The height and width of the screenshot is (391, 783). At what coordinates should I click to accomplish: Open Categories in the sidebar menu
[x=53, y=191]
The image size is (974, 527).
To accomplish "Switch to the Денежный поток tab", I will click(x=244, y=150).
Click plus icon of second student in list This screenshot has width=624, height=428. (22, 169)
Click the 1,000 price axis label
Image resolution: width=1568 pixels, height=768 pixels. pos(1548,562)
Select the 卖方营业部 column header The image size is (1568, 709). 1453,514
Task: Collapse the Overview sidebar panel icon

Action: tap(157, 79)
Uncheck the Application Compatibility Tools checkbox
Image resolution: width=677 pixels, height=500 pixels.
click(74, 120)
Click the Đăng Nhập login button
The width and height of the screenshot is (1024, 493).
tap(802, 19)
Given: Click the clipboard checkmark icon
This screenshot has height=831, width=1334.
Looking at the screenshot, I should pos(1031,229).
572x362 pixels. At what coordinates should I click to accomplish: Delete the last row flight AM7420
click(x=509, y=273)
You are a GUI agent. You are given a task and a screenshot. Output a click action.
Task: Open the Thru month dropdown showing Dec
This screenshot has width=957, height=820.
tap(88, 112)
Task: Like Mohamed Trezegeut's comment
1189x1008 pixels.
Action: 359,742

[Task objective]: From the line that holds "This screenshot has width=957, height=820." to the last line of the records above, print each line exactly. Add nothing else.

[Exercise solution]:
This screenshot has width=957, height=820.
tap(88, 112)
Task: Like Mohamed Trezegeut's comment
1189x1008 pixels.
Action: 359,742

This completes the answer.